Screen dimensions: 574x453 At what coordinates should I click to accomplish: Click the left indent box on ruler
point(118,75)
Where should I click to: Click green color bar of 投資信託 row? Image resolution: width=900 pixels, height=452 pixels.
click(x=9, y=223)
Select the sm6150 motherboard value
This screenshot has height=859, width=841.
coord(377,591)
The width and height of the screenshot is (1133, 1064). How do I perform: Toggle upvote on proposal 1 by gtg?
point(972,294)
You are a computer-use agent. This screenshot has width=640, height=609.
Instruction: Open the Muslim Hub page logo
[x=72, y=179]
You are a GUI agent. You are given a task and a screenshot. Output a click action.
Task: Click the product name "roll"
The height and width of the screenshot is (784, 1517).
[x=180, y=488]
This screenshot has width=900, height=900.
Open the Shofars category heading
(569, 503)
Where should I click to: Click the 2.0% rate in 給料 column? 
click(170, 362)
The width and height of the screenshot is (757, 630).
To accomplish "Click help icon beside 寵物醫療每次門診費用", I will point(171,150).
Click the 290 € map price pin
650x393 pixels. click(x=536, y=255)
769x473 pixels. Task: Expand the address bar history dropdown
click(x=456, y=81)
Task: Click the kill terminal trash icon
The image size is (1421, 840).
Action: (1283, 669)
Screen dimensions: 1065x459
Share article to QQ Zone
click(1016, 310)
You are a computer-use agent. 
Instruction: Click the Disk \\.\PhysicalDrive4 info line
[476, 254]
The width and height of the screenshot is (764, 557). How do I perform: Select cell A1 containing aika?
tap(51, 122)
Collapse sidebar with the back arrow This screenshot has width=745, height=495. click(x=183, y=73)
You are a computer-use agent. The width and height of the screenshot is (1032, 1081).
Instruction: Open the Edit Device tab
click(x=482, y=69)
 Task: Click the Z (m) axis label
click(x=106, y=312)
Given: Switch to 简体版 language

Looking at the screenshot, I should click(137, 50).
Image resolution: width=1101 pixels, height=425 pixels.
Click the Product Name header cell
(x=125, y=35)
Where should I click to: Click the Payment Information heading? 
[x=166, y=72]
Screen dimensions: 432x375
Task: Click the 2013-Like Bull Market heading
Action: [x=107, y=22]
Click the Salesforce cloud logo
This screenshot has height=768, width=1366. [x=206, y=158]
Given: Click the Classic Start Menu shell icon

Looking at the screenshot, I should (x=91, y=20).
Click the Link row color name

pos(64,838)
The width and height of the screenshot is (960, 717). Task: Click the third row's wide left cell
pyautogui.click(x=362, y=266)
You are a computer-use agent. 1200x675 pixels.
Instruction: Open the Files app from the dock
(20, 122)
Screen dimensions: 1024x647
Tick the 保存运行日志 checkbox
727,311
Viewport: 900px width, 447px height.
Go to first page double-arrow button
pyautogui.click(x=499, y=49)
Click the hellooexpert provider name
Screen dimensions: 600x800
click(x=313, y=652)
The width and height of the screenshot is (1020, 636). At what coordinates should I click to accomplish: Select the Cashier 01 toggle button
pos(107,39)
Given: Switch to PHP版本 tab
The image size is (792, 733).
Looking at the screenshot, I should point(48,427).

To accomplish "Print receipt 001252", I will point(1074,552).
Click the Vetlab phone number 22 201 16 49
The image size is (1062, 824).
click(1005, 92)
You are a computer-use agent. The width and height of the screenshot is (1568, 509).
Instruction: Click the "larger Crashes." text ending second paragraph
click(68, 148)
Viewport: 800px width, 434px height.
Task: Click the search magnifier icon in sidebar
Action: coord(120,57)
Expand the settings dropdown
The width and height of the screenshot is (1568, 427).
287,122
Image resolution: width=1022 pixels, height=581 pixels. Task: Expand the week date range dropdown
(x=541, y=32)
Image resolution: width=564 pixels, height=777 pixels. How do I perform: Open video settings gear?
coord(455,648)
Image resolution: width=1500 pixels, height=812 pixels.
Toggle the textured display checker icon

→ Exercise instructions: All lines of the records above that contain the word "computer" are to be copied out.

→ Completed task:
You are a computer-use agent. This screenshot has width=640, height=609.
You are a computer-use agent. 
You are a computer-use agent. The width and height of the screenshot is (1032, 1081).
You are a computer-use agent. 1200x675 pixels.
You are a computer-use agent. The width and height of the screenshot is (1568, 509).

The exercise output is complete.